===== Data

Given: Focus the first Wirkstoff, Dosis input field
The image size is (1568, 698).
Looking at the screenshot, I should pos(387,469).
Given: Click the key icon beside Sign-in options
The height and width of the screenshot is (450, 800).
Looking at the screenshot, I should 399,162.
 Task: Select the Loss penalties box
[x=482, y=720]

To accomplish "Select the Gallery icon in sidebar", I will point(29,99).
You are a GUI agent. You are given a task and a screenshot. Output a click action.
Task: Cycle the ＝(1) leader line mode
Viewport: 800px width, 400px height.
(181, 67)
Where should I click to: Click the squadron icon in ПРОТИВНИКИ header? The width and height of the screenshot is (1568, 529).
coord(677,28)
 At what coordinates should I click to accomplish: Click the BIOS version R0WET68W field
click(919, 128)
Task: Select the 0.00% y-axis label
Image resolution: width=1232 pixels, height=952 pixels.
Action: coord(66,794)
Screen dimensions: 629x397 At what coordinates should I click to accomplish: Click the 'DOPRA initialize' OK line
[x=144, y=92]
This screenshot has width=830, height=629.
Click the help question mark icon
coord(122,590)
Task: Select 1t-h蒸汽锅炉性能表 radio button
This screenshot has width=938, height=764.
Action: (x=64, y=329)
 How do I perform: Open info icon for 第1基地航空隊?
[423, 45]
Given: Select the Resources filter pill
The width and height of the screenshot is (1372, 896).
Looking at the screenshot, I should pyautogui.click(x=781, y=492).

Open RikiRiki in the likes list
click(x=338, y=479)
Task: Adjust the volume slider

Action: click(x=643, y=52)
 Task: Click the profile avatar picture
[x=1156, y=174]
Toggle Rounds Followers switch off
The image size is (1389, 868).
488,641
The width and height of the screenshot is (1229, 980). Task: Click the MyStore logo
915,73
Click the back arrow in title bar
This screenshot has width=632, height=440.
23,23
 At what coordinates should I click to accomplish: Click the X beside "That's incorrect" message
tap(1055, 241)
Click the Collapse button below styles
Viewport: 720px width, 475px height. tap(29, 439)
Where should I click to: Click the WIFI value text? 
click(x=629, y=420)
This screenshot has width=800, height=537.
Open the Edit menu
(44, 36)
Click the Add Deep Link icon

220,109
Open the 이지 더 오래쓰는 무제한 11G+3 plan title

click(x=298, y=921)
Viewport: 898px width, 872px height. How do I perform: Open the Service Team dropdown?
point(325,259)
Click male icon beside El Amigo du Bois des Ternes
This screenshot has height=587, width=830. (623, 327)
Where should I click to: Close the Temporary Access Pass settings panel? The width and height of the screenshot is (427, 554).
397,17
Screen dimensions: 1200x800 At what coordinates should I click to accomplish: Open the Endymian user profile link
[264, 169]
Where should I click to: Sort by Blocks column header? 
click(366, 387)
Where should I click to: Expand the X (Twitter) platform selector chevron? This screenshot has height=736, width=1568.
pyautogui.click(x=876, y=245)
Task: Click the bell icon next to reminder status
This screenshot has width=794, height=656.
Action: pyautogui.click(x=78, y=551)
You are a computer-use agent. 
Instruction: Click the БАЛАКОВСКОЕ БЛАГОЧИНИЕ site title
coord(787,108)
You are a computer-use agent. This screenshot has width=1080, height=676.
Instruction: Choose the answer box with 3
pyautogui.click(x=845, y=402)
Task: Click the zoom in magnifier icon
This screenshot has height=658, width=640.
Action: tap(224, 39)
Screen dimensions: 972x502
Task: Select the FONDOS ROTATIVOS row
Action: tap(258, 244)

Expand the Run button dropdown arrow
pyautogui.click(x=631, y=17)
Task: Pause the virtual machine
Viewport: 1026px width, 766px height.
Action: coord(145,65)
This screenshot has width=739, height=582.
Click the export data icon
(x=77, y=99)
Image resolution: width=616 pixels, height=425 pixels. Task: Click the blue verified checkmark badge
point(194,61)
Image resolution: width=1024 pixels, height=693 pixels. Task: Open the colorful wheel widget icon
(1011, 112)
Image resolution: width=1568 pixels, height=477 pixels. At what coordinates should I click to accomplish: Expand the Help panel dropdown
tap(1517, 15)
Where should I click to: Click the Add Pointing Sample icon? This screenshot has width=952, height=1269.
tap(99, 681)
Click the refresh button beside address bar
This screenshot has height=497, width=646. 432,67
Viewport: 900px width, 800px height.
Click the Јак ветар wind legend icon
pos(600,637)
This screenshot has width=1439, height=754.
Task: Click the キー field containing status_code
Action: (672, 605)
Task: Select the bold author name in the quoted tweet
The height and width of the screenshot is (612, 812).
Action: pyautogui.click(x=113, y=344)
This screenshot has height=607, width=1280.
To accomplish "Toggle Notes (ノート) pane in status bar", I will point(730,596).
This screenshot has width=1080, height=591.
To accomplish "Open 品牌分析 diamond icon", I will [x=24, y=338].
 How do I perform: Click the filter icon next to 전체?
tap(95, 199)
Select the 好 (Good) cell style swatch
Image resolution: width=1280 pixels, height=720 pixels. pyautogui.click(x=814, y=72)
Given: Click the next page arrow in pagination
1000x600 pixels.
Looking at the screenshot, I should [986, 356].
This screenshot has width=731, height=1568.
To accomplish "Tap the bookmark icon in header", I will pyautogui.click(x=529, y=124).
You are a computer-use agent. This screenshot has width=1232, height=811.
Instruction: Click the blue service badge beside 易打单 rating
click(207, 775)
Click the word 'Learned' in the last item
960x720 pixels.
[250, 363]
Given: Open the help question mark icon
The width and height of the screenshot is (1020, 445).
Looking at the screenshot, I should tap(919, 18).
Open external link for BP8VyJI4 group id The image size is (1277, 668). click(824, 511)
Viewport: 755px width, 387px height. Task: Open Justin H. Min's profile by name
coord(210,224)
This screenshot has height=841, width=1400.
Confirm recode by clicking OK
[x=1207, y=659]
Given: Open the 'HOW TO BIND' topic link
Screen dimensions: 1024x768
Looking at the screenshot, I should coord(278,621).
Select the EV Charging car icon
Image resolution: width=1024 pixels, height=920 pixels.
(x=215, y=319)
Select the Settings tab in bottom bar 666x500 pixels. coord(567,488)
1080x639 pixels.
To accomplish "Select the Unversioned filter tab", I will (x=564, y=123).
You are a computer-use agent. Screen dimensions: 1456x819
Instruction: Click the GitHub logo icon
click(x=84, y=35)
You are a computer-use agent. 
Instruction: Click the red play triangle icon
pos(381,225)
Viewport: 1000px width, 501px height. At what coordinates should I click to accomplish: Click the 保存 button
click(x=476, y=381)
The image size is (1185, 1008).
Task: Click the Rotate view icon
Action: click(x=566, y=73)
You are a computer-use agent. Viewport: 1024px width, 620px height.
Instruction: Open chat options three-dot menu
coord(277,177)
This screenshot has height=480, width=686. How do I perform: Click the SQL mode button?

==========

Task details =>
Each line of the data that has the string "mode" should be returned.

Output of the exercise =>
Task: Cycle the ＝(1) leader line mode
This screenshot has height=480, width=686. How do I perform: Click the SQL mode button?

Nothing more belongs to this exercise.